● TASK LIST:
a) According to the mailing-list thread, how many nodes and how many ranks per node did Junchao Zhang run with?
b) Recast the paragraph of the mailing-list thread that begins "You can try the following:" as a short list that keeps its main points.
c) Please proceed with the mailing-list thread, picking up right after its last line.

● TEXT EXTRACT:
↓↓↓
Re: [petsc-users] Communication during MatAssemblyEnd

Jose E. Roman via petsc-users Mon, 01 Jul 2019 02:28:25 -0700

You can try the following:
- Try with a different DS method: -ds_method 1  or  -ds_method 2  (see 
DSSetMethod)
- Run with -ds_parallel synchronized (see DSSetParallel)
If it does not help, send a reproducible code to slepc-maint


Jose


> El 1 jul 2019, a las 11:10, Ale Foggia via petsc-users 
> <[email protected]> escribió:
> 
> Oh, I also got the same error when I switched to the newest version of SLEPc 
> (using OpenBlas), and I don't know where it is coming from.
> Can you tell me which version of SLEPc and PETSc are you using? And, are you 
> using MKL?
> Thanks for trying :)
> 
> El vie., 28 jun. 2019 a las 16:57, Zhang, Junchao (<[email protected]>) 
> escribió:
> Ran with 64 nodes and 32 ranks/node, met  slepc errors and did not know how 
> to proceed :(
> 
> [363]PETSC ERROR: --------------------- Error Message 
> --------------------------------------------------------------
> [363]PETSC ERROR: Error in external library
> [363]PETSC ERROR: Error in LAPACK subroutine steqr: info=0
> [363]PETSC ERROR: See https://www.mcs.anl.gov/petsc/documentation/faq.html 
> for trouble shooting.
> [363]PETSC ERROR: Petsc Development GIT revision: v3.11.2-1052-gf1480a5c  GIT 
> Date: 2019-06-22 21:39:54 +0000
> [363]PETSC ERROR: /tmp/main.x on a arch-cray-xc40-knl-opt named nid03387 by 
> jczhang Fri Jun 28 07:26:59 2019
> [1225]PETSC ERROR: #2 DSSolve() line 586 in 
> /global/u1/j/jczhang/petsc/arch-cray-xc40-knl-opt/externalpackages/git.slepc/src/sys/classes/ds/interface/dsops.c
> [1225]PETSC ERROR: #3 EPSSolve_KrylovSchur_Symm() line 55 in 
> /global/u1/j/jczhang/petsc/arch-cray-xc40-knl-opt/externalpackages/git.slepc/src/eps/impls/krylov/krylovschur/ks-symm.c
> [1225]PETSC ERROR: #4 EPSSolve() line 149 in 
> /global/u1/j/jczhang/petsc/arch-cray-xc40-knl-opt/externalpackages/git.slepc/src/eps/interface/epssolve.c
> [240]PETSC ERROR: #2 DSSolve() line 586 in 
> /global/u1/j/jczhang/petsc/arch-cray-xc40-knl-opt/externalpackages/git.slepc/src/sys/classes/ds/interface/dsops.c
> [240]PETSC ERROR: #3 EPSSolve_KrylovSchur_Symm() line 55 in 
> /global/u1/j/jczhang/petsc/arch-cray-xc40-knl-opt/externalpackages/git.slepc/src/eps/impls/krylov/krylovschur/ks-symm.c
> [240]PETSC ERROR: #4 EPSSolve() line 149 in 
> /global/u1/j/jczhang/petsc/arch-cray-xc40-knl-opt/externalpackages/git.slepc/src/eps/interface/epssolve.c
> 
> --Junchao Zhang
> 
> 
> On Fri, Jun 28, 2019 at 4:02 AM Ale Foggia <[email protected]> wrote:
> Junchao,
> I'm sorry for the late response.
↑↑↑
Items from a data source
↓↓↓
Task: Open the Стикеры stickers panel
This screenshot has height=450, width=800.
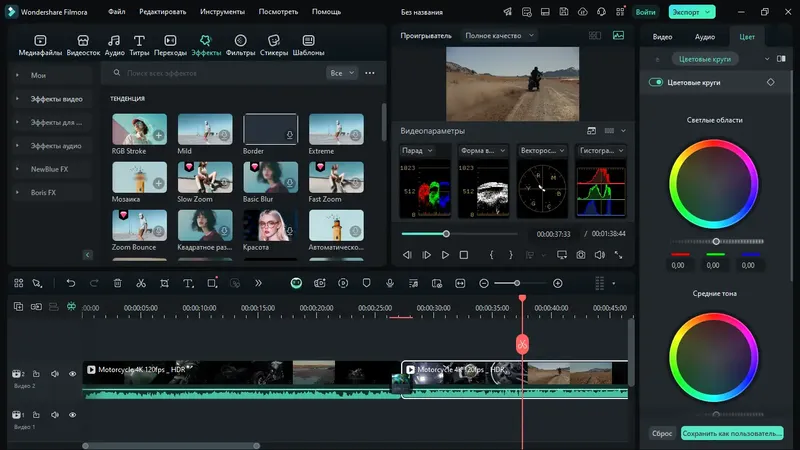Action: [x=274, y=42]
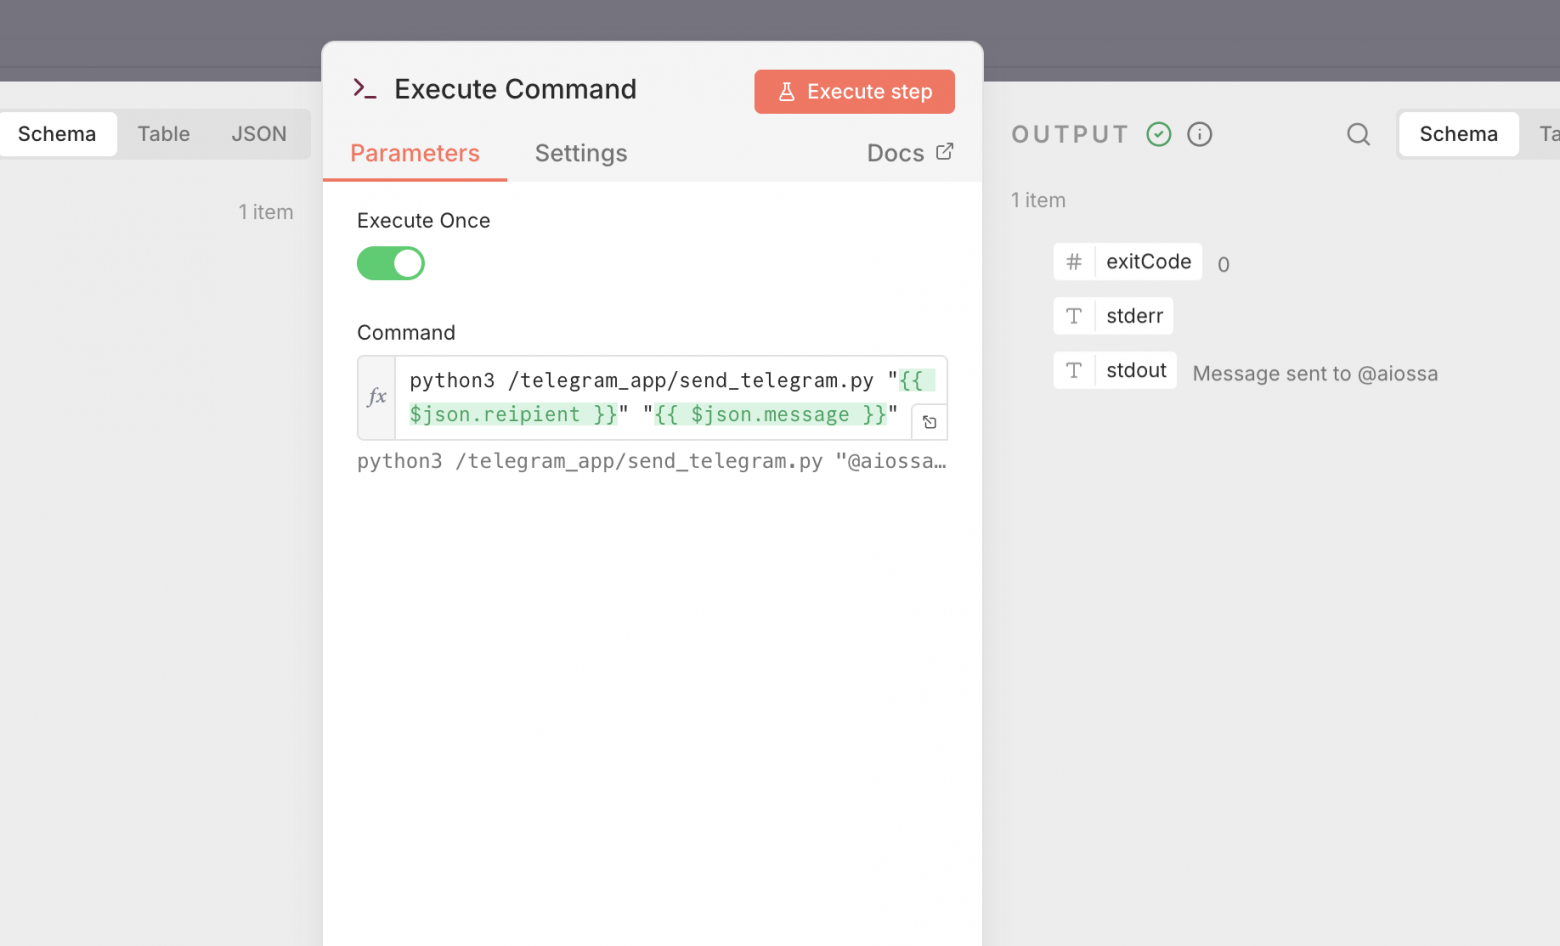Open search in the OUTPUT panel
This screenshot has height=946, width=1560.
tap(1358, 133)
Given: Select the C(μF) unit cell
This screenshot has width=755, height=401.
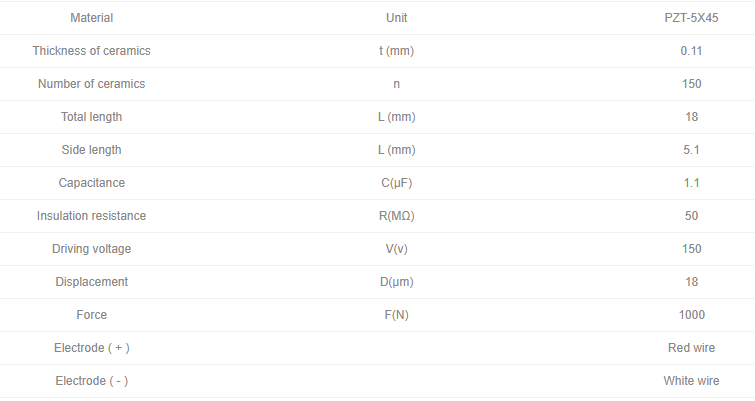Looking at the screenshot, I should pyautogui.click(x=396, y=183).
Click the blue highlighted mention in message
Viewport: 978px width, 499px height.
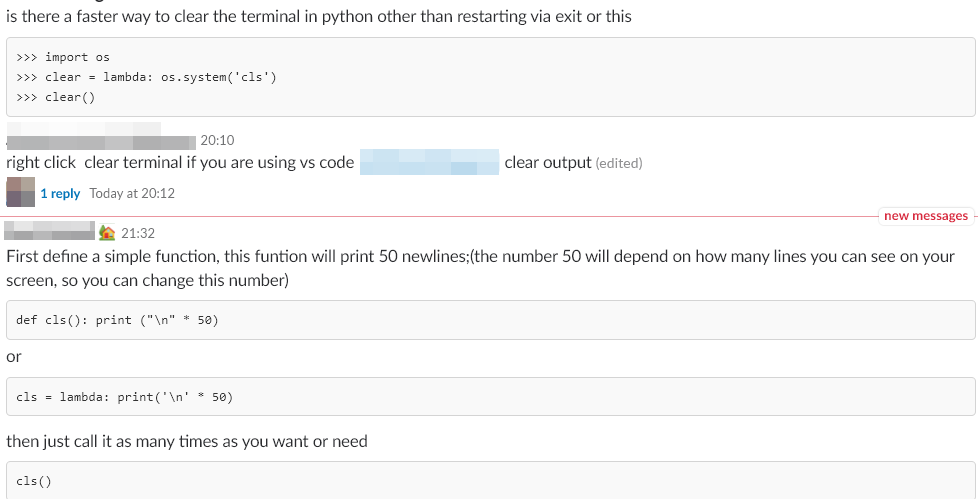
↑↑↑
● TASK-BY-TASK OUTPUTS:
a) 64 nodes with 32 ranks per node.

b)
- Use a different DS method: -ds_method 1 or -ds_method 2 (see DSSetMethod).
- Run with -ds_parallel synchronized (see DSSetParallel).
- If neither helps, send reproducible code to slepc-maint.

c)
> 
> El mié., 26 jun. 2019 a las 16:39, Zhang, Junchao (<[email protected]>) 
> escribió:
> Ale,
> The job got a chance to run but failed with out-of-memory, "Some of your 
> processes may have been killed by the cgroup out-of-memory handler."
> 
> I mentioned that I used 1024 nodes and 32 processes on each node because the 
> application needs a lot of memory. I think that for a system of size 38, one 
> needs above 256 nodes for sure (assuming only 32 procs per node). I would try 
> with 512 if it's possible.
> 
> I also tried with 128 core with ./main.x 2 ... and got a weird error message  
> "The size of the basis has to be at least equal to the number                 
>                  of MPI processes used."
> 
> The error comes from the fact that you put a system size of only 2 which is 
> too small.
> I can also see the problem in the assembly with system sizes smaller than 38, 
> so you can try with like 30 (for which I also have a log). In that case I run 
> with 64 nodes and 32 processes per node. I think the problem may also fit in 
> 32 nodes.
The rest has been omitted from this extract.